(DATASET EXCERPTS):
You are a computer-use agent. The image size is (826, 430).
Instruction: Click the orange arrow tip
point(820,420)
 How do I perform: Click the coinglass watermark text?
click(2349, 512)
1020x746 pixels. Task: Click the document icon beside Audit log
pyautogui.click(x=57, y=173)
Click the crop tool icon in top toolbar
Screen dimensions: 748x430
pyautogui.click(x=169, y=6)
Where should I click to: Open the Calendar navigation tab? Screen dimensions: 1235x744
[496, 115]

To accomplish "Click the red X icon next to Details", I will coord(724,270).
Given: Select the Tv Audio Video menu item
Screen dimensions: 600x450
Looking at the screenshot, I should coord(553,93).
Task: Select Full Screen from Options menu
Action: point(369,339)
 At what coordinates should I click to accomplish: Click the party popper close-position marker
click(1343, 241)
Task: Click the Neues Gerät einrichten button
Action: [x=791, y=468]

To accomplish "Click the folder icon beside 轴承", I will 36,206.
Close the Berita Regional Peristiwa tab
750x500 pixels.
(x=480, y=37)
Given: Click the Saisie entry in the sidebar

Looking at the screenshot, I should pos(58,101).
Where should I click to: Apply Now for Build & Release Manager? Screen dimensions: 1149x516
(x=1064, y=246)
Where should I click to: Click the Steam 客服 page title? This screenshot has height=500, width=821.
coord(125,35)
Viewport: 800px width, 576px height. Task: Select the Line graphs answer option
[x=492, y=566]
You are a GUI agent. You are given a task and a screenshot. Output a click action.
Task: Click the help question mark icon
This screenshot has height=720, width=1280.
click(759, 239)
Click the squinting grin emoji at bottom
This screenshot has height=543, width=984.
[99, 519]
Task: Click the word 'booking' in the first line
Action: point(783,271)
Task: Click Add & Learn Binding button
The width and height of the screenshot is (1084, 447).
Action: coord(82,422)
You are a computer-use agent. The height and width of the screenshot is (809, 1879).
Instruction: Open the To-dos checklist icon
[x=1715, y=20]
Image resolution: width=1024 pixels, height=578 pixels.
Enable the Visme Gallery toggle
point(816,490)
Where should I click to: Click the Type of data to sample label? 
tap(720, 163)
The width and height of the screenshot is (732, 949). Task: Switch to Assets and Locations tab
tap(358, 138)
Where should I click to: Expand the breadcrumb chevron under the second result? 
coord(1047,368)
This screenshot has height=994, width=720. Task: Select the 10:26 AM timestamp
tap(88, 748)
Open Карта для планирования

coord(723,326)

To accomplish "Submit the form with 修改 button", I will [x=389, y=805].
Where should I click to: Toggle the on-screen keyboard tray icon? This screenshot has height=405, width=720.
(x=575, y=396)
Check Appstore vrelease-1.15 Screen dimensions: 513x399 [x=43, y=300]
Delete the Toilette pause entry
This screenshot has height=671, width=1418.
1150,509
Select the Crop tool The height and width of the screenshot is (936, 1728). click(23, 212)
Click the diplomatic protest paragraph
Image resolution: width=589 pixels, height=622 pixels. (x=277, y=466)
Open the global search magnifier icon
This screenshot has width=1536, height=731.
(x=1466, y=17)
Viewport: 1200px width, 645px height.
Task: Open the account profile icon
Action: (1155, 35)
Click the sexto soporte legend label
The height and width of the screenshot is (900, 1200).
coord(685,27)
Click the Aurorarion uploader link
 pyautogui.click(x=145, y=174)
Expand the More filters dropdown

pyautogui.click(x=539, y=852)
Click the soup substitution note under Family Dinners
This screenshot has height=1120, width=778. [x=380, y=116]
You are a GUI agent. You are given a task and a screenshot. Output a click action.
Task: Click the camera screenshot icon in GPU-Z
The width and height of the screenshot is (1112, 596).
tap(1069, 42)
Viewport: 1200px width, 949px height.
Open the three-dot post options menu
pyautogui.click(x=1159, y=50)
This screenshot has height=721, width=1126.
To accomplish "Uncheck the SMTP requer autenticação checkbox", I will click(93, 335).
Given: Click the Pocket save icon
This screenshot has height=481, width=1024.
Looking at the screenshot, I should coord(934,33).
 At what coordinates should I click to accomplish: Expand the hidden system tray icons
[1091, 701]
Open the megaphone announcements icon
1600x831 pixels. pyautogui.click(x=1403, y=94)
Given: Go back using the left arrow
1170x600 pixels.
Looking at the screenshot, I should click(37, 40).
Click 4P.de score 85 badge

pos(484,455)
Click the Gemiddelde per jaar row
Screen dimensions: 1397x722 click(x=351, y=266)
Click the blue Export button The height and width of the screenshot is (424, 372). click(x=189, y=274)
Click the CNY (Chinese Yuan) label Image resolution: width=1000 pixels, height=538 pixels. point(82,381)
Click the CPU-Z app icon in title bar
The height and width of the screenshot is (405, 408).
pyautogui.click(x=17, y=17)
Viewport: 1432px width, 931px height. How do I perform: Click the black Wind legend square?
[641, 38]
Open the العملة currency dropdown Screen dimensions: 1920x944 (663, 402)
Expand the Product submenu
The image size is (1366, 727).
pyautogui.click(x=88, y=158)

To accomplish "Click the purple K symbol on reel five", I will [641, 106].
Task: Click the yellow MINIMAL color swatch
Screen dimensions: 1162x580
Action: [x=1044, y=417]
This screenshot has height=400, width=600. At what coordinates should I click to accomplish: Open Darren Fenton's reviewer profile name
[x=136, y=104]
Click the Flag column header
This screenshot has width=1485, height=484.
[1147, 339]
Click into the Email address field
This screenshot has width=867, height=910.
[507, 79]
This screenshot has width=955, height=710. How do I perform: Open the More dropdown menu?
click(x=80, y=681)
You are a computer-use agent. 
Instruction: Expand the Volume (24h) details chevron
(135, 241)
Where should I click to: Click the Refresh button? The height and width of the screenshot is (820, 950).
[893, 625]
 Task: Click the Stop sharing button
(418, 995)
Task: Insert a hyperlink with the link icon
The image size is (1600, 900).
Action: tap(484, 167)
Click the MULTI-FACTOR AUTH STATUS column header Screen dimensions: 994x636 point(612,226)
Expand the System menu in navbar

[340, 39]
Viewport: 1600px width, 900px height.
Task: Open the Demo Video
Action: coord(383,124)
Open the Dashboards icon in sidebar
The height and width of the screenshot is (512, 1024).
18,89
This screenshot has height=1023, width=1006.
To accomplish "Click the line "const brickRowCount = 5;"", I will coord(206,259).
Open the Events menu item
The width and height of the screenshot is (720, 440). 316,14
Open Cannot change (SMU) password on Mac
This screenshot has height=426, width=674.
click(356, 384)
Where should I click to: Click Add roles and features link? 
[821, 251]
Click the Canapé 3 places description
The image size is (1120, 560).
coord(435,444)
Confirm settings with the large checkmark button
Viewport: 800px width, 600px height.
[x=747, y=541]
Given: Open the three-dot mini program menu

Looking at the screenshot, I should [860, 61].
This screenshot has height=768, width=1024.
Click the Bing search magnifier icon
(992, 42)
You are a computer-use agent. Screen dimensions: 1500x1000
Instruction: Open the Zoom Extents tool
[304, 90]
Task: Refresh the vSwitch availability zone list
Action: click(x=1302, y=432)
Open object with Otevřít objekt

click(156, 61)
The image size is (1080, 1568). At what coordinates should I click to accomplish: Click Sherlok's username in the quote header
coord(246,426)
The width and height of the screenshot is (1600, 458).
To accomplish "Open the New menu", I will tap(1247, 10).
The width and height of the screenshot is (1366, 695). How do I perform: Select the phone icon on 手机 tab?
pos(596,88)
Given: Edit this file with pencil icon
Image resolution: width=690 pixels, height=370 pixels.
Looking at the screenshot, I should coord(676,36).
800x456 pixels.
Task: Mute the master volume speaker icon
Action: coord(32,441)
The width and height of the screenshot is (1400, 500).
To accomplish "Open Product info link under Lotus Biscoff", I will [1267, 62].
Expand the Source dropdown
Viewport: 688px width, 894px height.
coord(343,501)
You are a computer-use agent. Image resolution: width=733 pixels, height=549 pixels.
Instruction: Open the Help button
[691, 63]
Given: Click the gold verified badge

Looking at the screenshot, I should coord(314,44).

(TASK ITEM): Find the lines that mention "Product" in the entries and show them.

(TASK SOLUTION):
Expand the Product submenu
To accomplish "Open Product info link under Lotus Biscoff", I will [1267, 62].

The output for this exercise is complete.